Micro-Vibration Control of Deployable Space Optical Imaging System Using Distributed Active Vibration Absorbers

This paper presents a distributed vibration control method using attachable absorbers for micro-vibration control of large space payload structures. The distributed vibration control system is modeled at three levels. The simplification of the attachable absorber model is discussed, and the single-channel ANC controller is extended to a multi-channel configuration. Based on the models, simulation analysis is conducted, revealing that the voltage-force output of the absorber in the low-frequency range can be simplified to a second-order system. During the distributed vibration control system simulation, a Simulink-GA hybrid optimization is applied to address the large number of converging parameters. The optimized parameters successfully control the vibration of all channels. Further analysis indicates that the coupling between control channels slightly reduces convergence speed but has no impact on the final control effect.
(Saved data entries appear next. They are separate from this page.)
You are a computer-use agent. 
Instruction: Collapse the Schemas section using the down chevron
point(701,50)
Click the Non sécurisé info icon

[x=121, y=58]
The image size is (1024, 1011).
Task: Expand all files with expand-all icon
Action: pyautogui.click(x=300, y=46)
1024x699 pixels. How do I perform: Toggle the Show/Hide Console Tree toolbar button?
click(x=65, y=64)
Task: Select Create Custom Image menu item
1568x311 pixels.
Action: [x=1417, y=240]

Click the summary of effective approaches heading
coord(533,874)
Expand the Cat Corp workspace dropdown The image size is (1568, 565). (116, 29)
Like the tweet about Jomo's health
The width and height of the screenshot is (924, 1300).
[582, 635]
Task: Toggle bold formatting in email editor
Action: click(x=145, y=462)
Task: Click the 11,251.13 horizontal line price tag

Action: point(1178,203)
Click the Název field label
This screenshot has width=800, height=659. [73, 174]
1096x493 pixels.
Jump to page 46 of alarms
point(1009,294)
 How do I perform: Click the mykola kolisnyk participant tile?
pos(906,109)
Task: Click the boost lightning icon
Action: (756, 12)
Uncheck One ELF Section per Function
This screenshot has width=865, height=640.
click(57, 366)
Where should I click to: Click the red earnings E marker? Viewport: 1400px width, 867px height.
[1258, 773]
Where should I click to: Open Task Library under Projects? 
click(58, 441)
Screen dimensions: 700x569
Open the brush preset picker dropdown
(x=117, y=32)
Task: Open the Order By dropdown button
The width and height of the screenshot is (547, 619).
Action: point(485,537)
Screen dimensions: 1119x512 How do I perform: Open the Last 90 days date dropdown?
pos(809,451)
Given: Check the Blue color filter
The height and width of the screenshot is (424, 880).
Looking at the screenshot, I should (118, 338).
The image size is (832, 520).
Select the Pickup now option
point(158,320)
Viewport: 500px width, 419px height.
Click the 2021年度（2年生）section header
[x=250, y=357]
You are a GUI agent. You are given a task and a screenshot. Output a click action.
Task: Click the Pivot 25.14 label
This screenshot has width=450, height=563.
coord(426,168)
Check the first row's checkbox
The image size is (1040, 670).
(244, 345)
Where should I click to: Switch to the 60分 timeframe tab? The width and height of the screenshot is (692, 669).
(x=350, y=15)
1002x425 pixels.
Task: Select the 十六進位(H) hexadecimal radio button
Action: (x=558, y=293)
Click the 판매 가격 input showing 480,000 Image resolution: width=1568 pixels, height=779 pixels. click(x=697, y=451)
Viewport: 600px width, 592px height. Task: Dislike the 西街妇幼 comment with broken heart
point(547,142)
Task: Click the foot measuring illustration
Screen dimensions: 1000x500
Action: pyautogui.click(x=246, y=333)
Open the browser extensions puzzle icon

Additionally, the control system can achieve the same results by independently tuning parameters for each channel. The experimental results, using absorber prototypes and a model with 12 sub-mirror structures, demonstrate that the method can control sub-mirror vibrations simultaneously, maintaining the flatness of the main mirror under disturbance, with a 90% reduction in vibration within 4 s. The coupling effect reduces the final convergence speed by approximately 10%, with a time difference of around 1 s.